国内最大規模のチケット販売サービスを提供するぴあは、その事業特性にもよるところから、詳細な会員登録情報にとどまらず、ライブエンタメ分野における膨大なチケット販売情報を保有しているという、来るクッキーレス時代に対応する現状においては、非常に優位な環境にある媒体社である。

既にDSPやDMPを持ち、プログラマティックな広告ビジネスを展開している同社が、次にどのような手を打とうとしているのか。

現在同社はPubMaticが提供するオーディエンスデータプラットフォームの導入に向けた準備を進めているが、そこに至った戦略的な背景や今後の取り組みなどについて、ぴあ株式会社 デジタルメディア・サービス事業局 データマーケティング&ソリューション推進室 チーフプロデューサー 市川雅仁氏、同 デジタルメディア・サービス事業局 データマーケティング&ソリューション推進室 兼 営業推進部 廣瀬 仁氏、そして、パブマティック株式会社 カントリーマネージャー廣瀬 道輝氏に、お話を伺った。

 

(Sponsored by PubMatic)

(聞き手:ExchangeWireJAPAN 野下 智之)

 

 

国内最大規模のエンタメDMP

―まずは自己紹介をお願いいたします

廣瀬 仁氏(ぴあ):私は、大手IT企業の媒体社部門を経て、2020年4月からぴあに参画しました。主な業務内容はアドテクを用いたウェブメディアの収益化です。

課題:
a – ぴあへのインタビュー記事のうち「現在同社はPubMaticが」で始まる段落を、主な事実を残して箇条書きに書き直すこと。
b – ぴあへのインタビュー記事の「(Sponsored by PubMatic)」から下の「ウェブメディアの収益化です。」までを、一字も変えずに引用すること。
c – ぴあへのインタビュー記事の続きを、最後の発言の後から書くこと。

提供データ:
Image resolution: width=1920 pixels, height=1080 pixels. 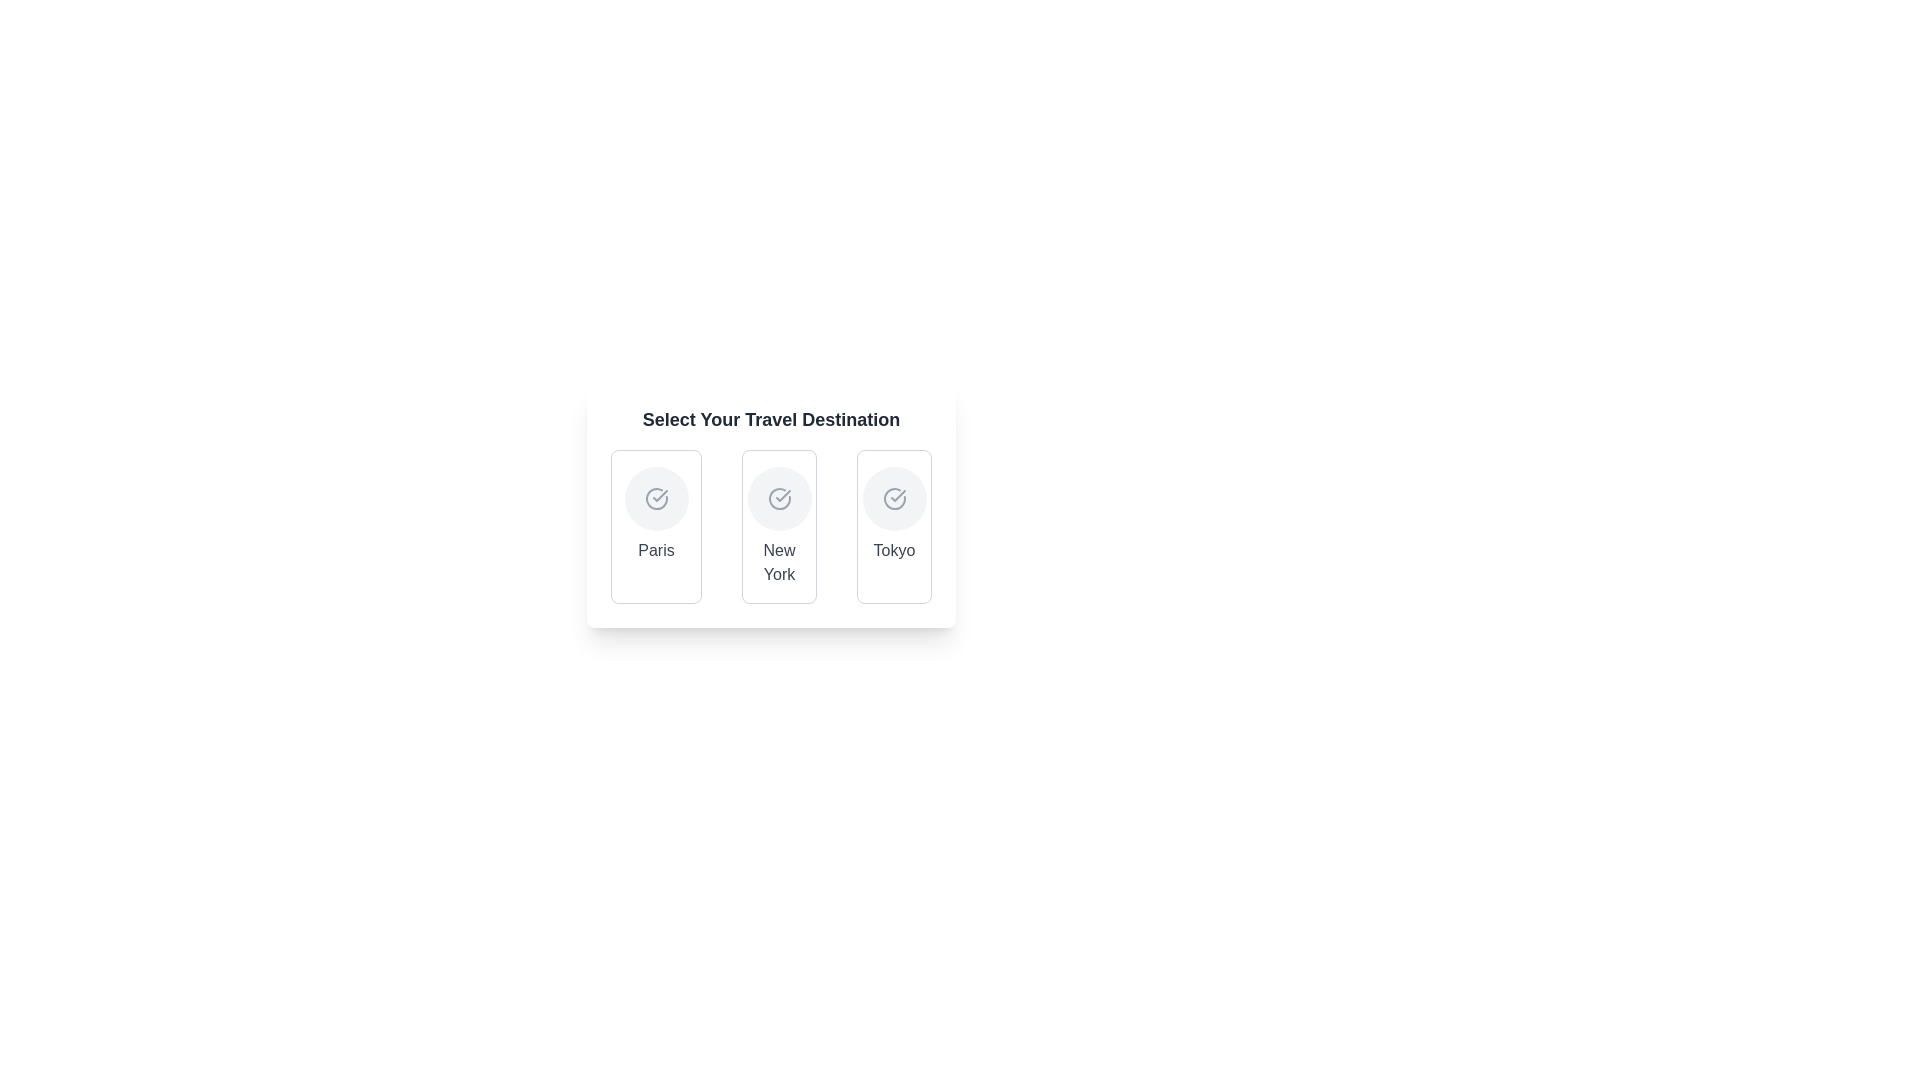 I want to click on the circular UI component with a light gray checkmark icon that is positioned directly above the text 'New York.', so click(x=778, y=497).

...

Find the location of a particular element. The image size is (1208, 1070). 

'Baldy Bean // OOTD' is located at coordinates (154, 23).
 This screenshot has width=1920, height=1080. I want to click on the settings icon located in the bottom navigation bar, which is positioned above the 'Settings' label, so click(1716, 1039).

解答一覧:
a –
- ぴあは現在、PubMaticが提供するオーディエンスデータプラットフォームの導入に向けて準備を進めている。
- 導入に至った戦略的な背景と今後の取り組みについて話を聞いた。
- 話を聞いた相手:
  - ぴあ株式会社 デジタルメディア・サービス事業局 データマーケティング&ソリューション推進室 チーフプロデューサー 市川雅仁氏
  - 同推進室 兼 営業推進部 廣瀬 仁氏
  - パブマティック株式会社 カントリーマネージャー 廣瀬 道輝氏

b –
(Sponsored by PubMatic)

(聞き手:ExchangeWireJAPAN 野下 智之)

 

 

国内最大規模のエンタメDMP

―まずは自己紹介をお願いいたします

廣瀬 仁氏(ぴあ):私は、大手IT企業の媒体社部門を経て、2020年4月からぴあに参画しました。主な業務内容はアドテクを用いたウェブメディアの収益化です。

c –
 

市川氏(ぴあ):私はPIA DMPというデータソリューションを一から立ち上げました。データ周りの戦略やプロダクト周りの開発責任者をしています。

 

廣瀬 道輝氏(PubMatic):PubMaticに入社して7年目となりますが、この間広告を取り巻く環境が大きく変化してきており、とてもエキサイティングな環境に身を置いています。

 

-ぴあの広告・データビジネスの変遷と概要について、改めてお聞かせください

 市川氏(ぴあ):データの有効活用に目を付けたのはちょうど5年ほど前です。それまでは一媒体社として、サイト内のトラフィックをマネタイズするということに注力してきましたが、この頃より当社のチケットサービスでの会員データ、購買データなどを広告やデータソリューションに生かすことが出来ないかと計画し、データを集め始めました。

またデータを自社サイト内だけではなく、外部のサイトも活用しようということで、DMPとDSPのテストを開始し、その2年後の2017年にPIA DMPやPIA DSPの提供を開始、その後DMPを活用したソリューションビジネスの展開も本格化させてきました。

 

ここ2-3年でデータプロバイダーとの連携が10以上に増え、いろいろなところで当社のデータを使っていただけるようになりました。現在ではほぼ全ての大手広告代理店と連携をしていますし、DSP事業者とも戦略的に連携を進めています。

 

-PIA DMPの概要とお取組みについてもお聞かせください

市川氏(ぴあ):PIA DMPは、国内最大級のライブエンタメのデータを活用することが出来るDMPです。今年3月現在で1750万人超の会員登録情報と、年間約7500万枚以上のチケット販売情報を保有しています。エンタメに熱狂する1750万人のファンの趣味嗜好についてのデータを活用することが出来るということは、大きな特徴です。当社と提携するパートナーのデータも格納して、さまざまな施策に活用しています。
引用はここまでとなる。